One of the key things that the Festival does is to open up the history of Lambeth’s people and places and to make them relevant and interesting for residents and visitors. Preserving our heritage and using it to help connect local people with the opportunities and challenges in Lambeth today is something that I am passionate about and so I am really excited that once again Lambeth Archives has worked with the Lambeth Local History Forum to put together such a rich and innovative programme with the help of the Walcot Foundation.
This year there are talks, films, music, theatre, exhibitions, walks and workshops covering a whole spread of interests and from just about every geographical perspective: everything from William Blake’s Lambeth to the Front Line.

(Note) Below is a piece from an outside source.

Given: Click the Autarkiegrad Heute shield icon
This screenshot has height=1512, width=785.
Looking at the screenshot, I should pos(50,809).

One of the particularly exciting things that the Festival offers is the opportunity to explore some of the more unusual places in this amazing borough that we all live or work in and know. So this year there will be tours of Lambeth Palace, Brixton Windmill and Henry Tate’s gardens in Streatham as well as guided walks that uncover very different and particular parts of our history: the radical history of the South Bank, the ancient ‘village’ of Lambeth, the ‘Front Line’ along Railton Road, Brixton’s history of music hall, Vauxhall Pleasure Gardens, or John Ruskin’s Herne Hill…

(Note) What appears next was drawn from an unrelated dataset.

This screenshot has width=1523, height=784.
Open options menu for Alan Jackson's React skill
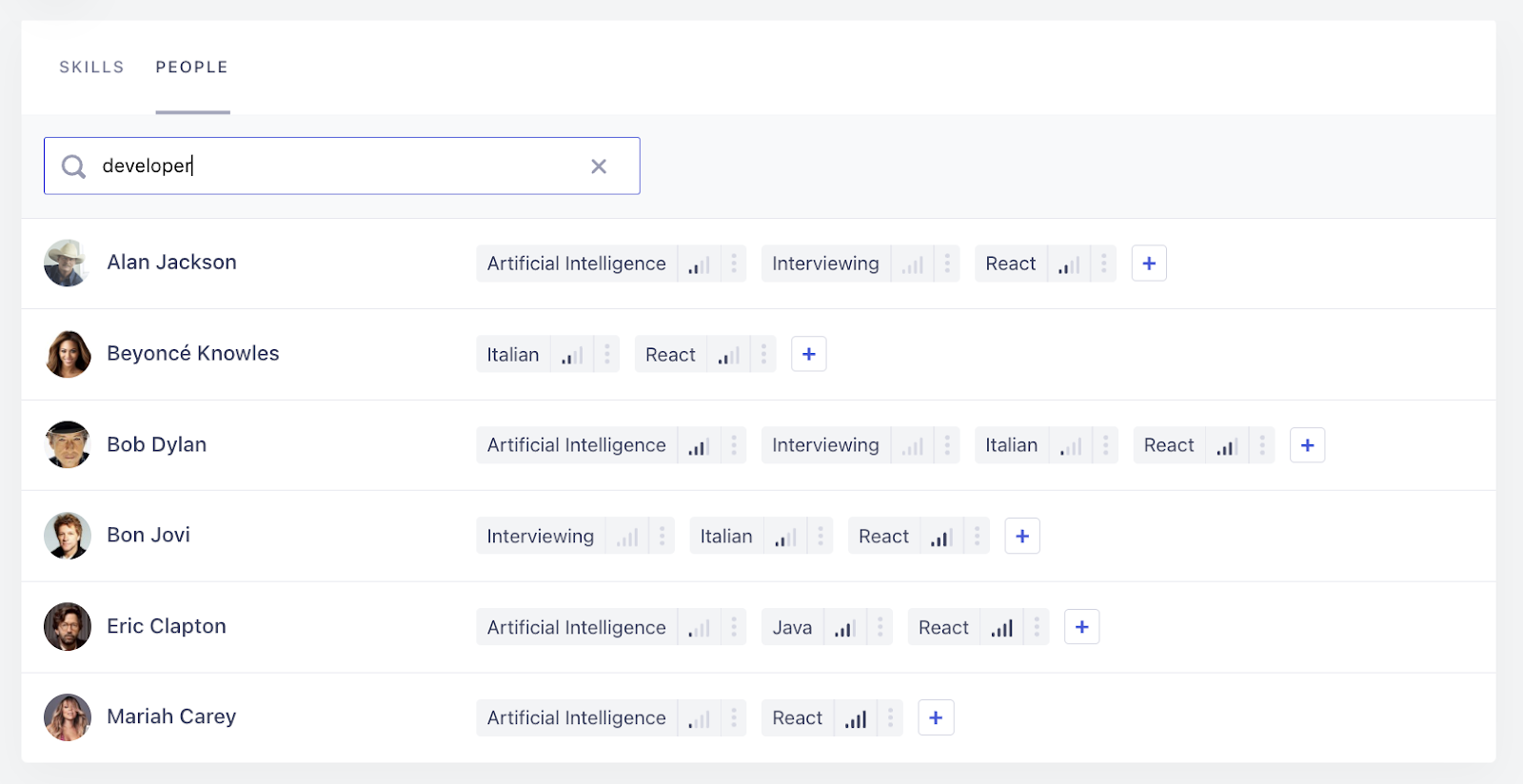[x=1104, y=264]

Don’t miss the Lambeth Local History Fair at St Leonard’s church, Streatham on Saturday 2nd September. You can help celebrate Brockwell Lido’s 80th birthday, visit Brixton’s Chocolate Museum or have your say at Brixton’s Digital Soap Box. Alternatively, you can discover Lambeth’s two newest heritage attractions – the London Fire Brigade Museum and the Migration Museum – or learn how to write Wikipedia local history pages.